AI・IoTで「人を中心としたオートメーション」をさらに進化
現在、アズビルがオートメーション事業において、大きく力を入れている分野がAIとIoTに関する開発だ。アズビルは従来からオートメーション専業メーカーとして、AIやIoTなどのデジタルテクノロジーを積極的に適用してきた経緯がある。その取り組みについて山本氏は以下のように語っている。「特に最近注力しているのが、AIを応用した設備機器運転の最適制御アプリケーションや、IoTを応用したファクトリーオートメーション用機器のネットワーク対応推進です。」このAIとIoT化を行うことで、ネットワークを経由してさまざまなデータが収集されazbilグループならではのソリューションを展開することができるという。「例えば、アズビルのお客様である商業ビルや、工場、ガス供給ライフラインなどでは生産性の向上が継続的に求められています。生産性を高めるためには、施設・空間の質を向上させると同時に使用するエネルギーの量を削減することが求められます。これまでは個別の状況に応じて、現地で人の判断によって各種設備の運転が行われていましたが、AIとIoTの適用によってさまざまな条件を考慮した最適な設備の運転が可能となります。」(山本氏)その結果、オフィスで働く方には快適な空間を、工場ラインにおいては計画に応じた適切な生産活動を、最小限のエネルギーで提供することが可能となる。さらにAIとIoTによってネットワーク化されたシステムにより、刻々と変化する状況に対応し、継続して最適な状態を提供することができる。「今までの製品・サービスにAI、IoTを活用することで、お客様に対して“次世代の生産性”を提供することが可能になるのです。」これこそazbilグループの企業理念である「人を中心としたオートメーション」をさらに進化させていく取組みだ。
シンガポールで東南アジアのビジネスを統括する
アズビルの次世代の生産性を実現する新たなオートメーション事業は、シンガポールを基点に東南アジア市場に展開していく計画だ。そのために2018年4月1日から「東南アジア戦略企画推進室」を開設している。「現在azbilグループは、東南アジアにおいては、シンガポール以外にインドネシア、タイ、マレーシア、フィリピン、ベトナムに現地法人を設けていますが、グループ全体の事業拡大のための活動を『東南アジア戦略企画推進室』が担っています。」と山本氏は語っている。
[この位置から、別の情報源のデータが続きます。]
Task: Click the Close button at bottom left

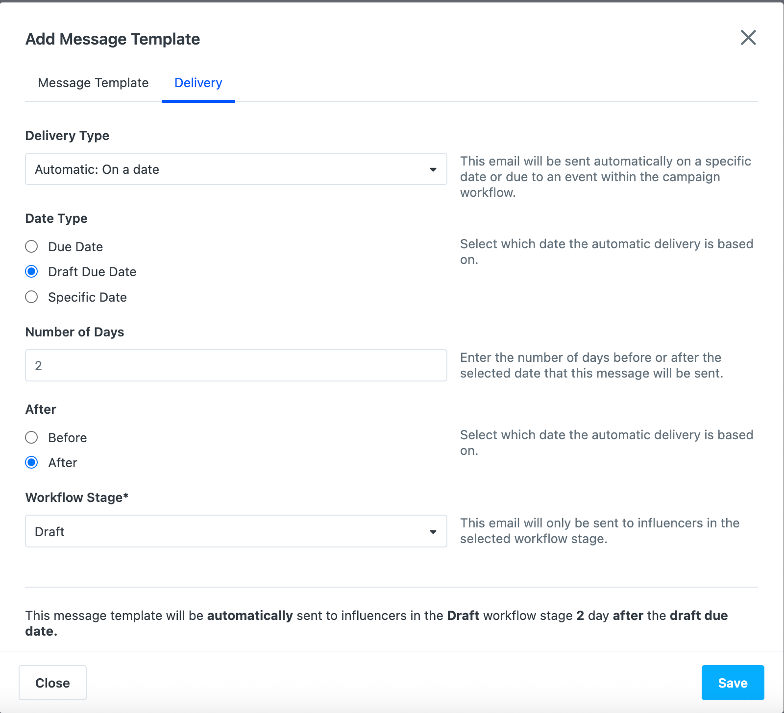Action: (x=52, y=683)
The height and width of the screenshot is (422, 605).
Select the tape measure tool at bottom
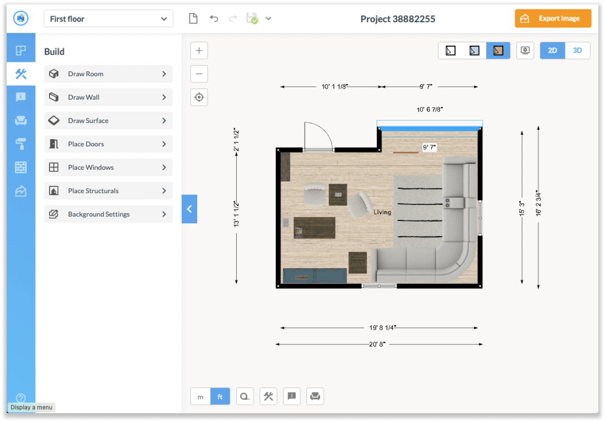[245, 396]
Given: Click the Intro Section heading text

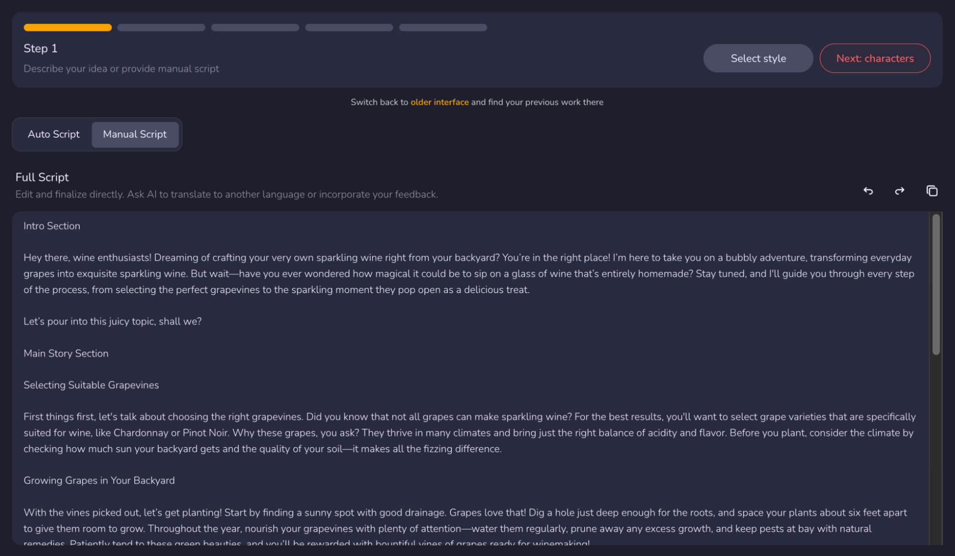Looking at the screenshot, I should pyautogui.click(x=52, y=226).
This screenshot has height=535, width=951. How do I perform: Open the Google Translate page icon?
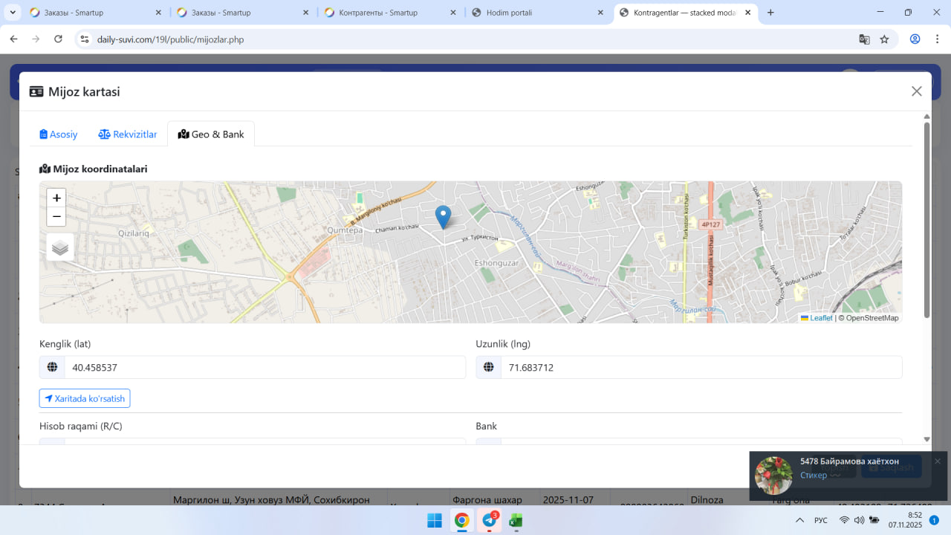click(864, 39)
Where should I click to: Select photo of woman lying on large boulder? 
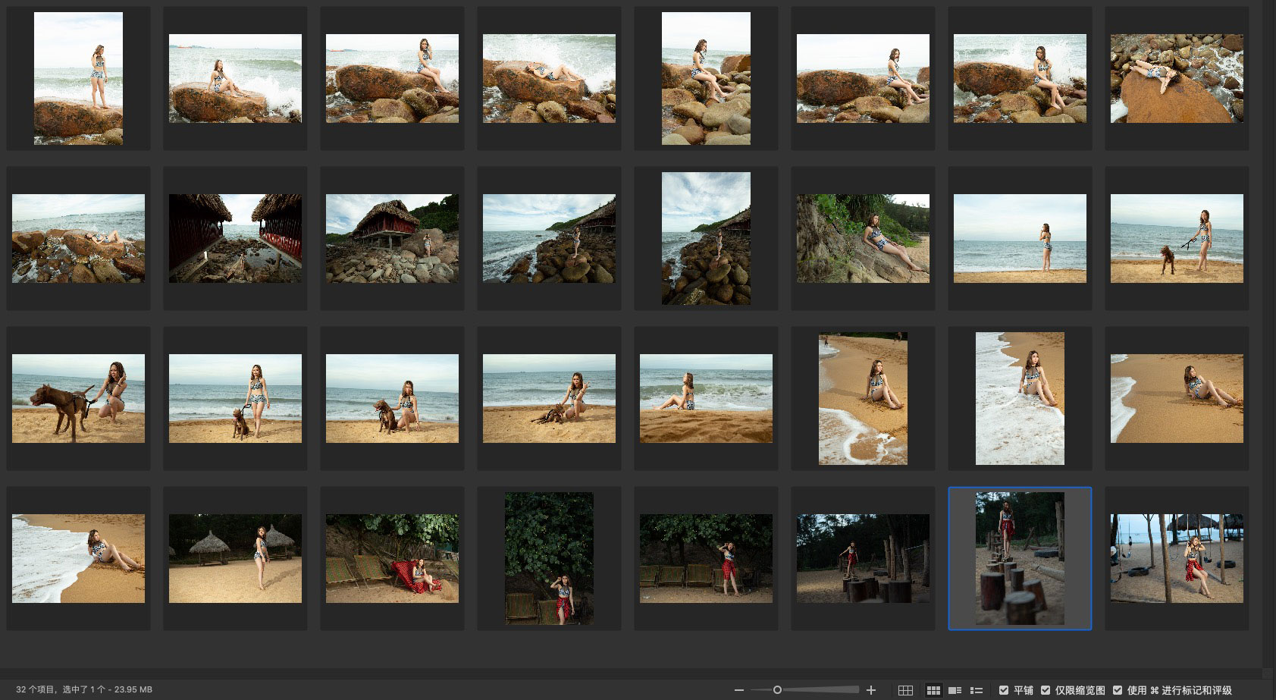(1177, 78)
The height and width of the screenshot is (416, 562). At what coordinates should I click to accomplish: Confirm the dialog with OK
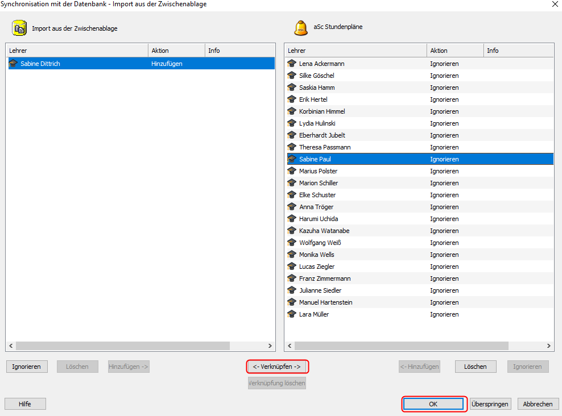pyautogui.click(x=435, y=404)
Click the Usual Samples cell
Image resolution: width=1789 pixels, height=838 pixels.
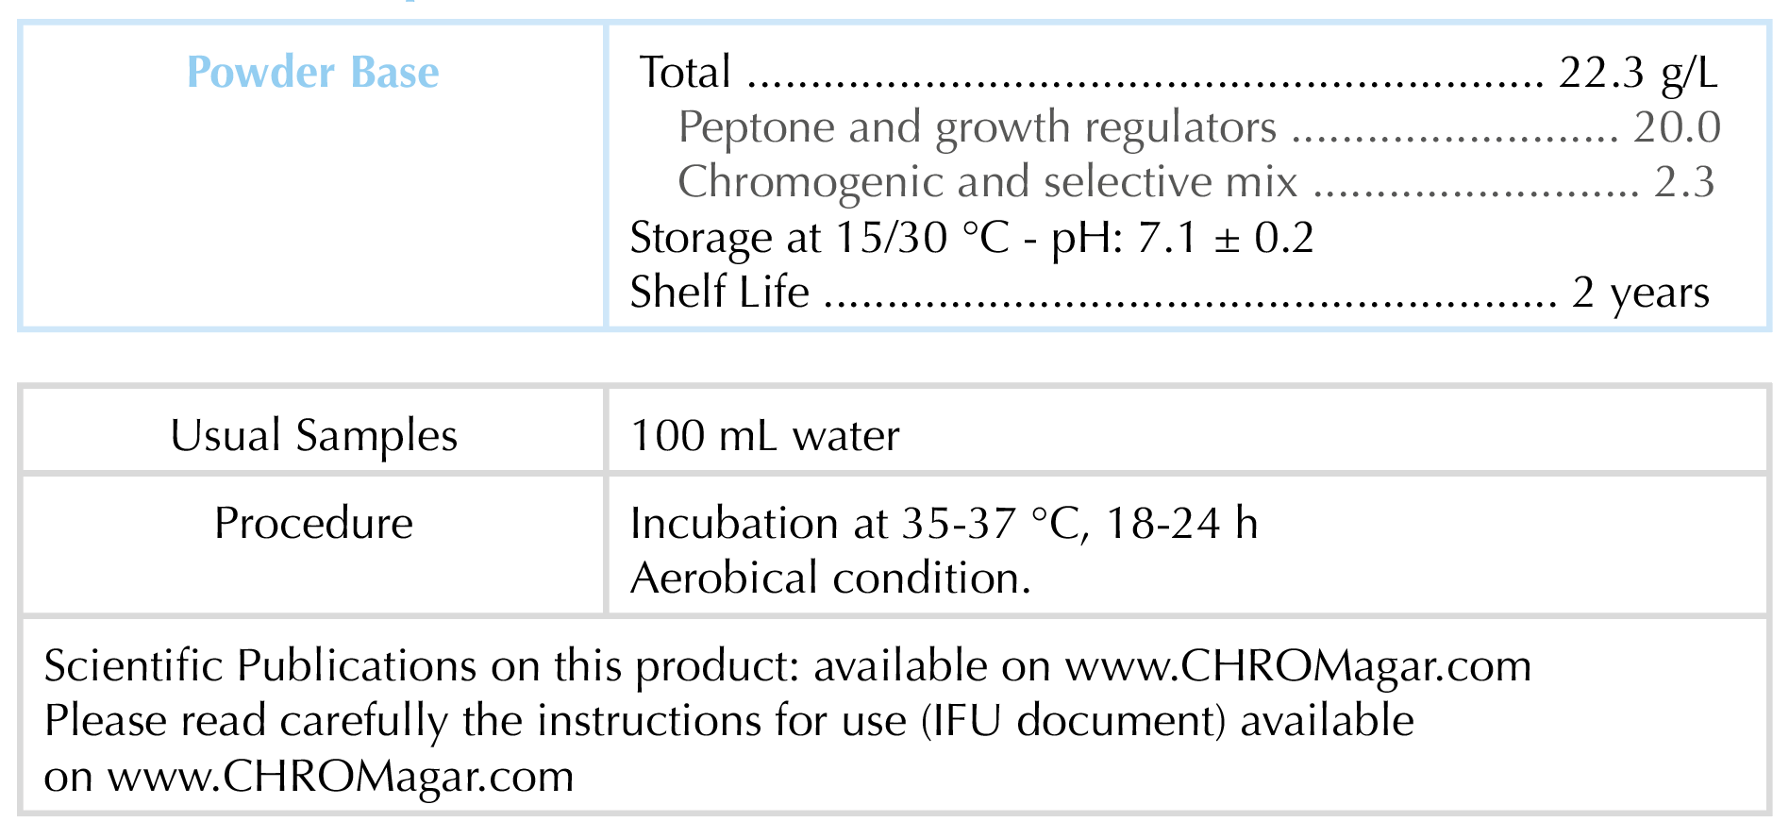(313, 436)
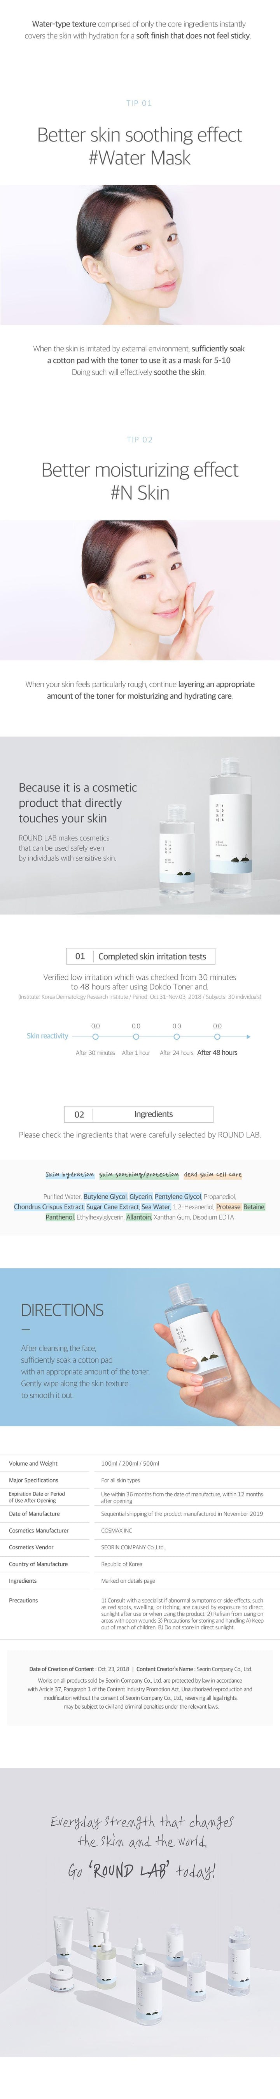Open the Water Mask face photo
280x2099 pixels.
140,255
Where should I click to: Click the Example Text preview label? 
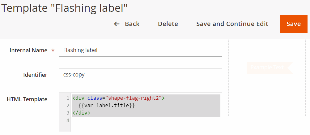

また、その機能について、「これまで、現地法人ごとに行ってきた活動を横断的に取りまとめることで、AIやIoTを活用した最新技術に基づく提案を周辺諸国のお客様にタイムリーに展開することができます。また販売やマーケティングもスピーディに展開ができ、フィードバックもより素早く得ることができます。」と山本氏は語る。より高付加価値の製品やサービスを素早く提供することで、顧客ニーズに応え、更なるビジネスの拡大を目指している。加えて山本氏は、『東南アジア戦略企画推進室』をシンガポールに設ける理由を次のようにも語っている。「シンガポールは東南アジア諸国の中で最先端な技術力を持っており、それを推進する先進的な経済や行政システムも備えています。」
発展するASEAN 市場に高いレベルの安心・快適・高効率を提供していく
今後ASEAN 諸国は更に発展していくことが見込まれる。経済成長率は日本に比べても高く大きな成長が期待される。しかしその一方で「執務空間・工場生産ラインなどにおける“安心と快適”への要求レベルは一段と高くなる」と山本氏は語る。また環境意識への世界的な高まりから、「エネルギー使用の制約強化や、より効率的な利用方法などがもとめられる」という。そのような状況の中、azbil グループがこれまで培ってきた製品・サービスが東南アジア諸国の顧客に貢献できる範囲がさらに広がってくると判断しているとのことだ。また、シンガポールや東南アジアにおいてビジネスを促進する上で、シンガポール経済開発庁(EDB)は、重要な役割を果たしていると山本氏は考えている。「今後は更にビジネスの成長につながる貴重なパートナーとの関係構築や最先端の技術開発プログラムなどの参画など、より一層関係を強くしていきたいと考えています。」とこれからの展望について語ってくれた。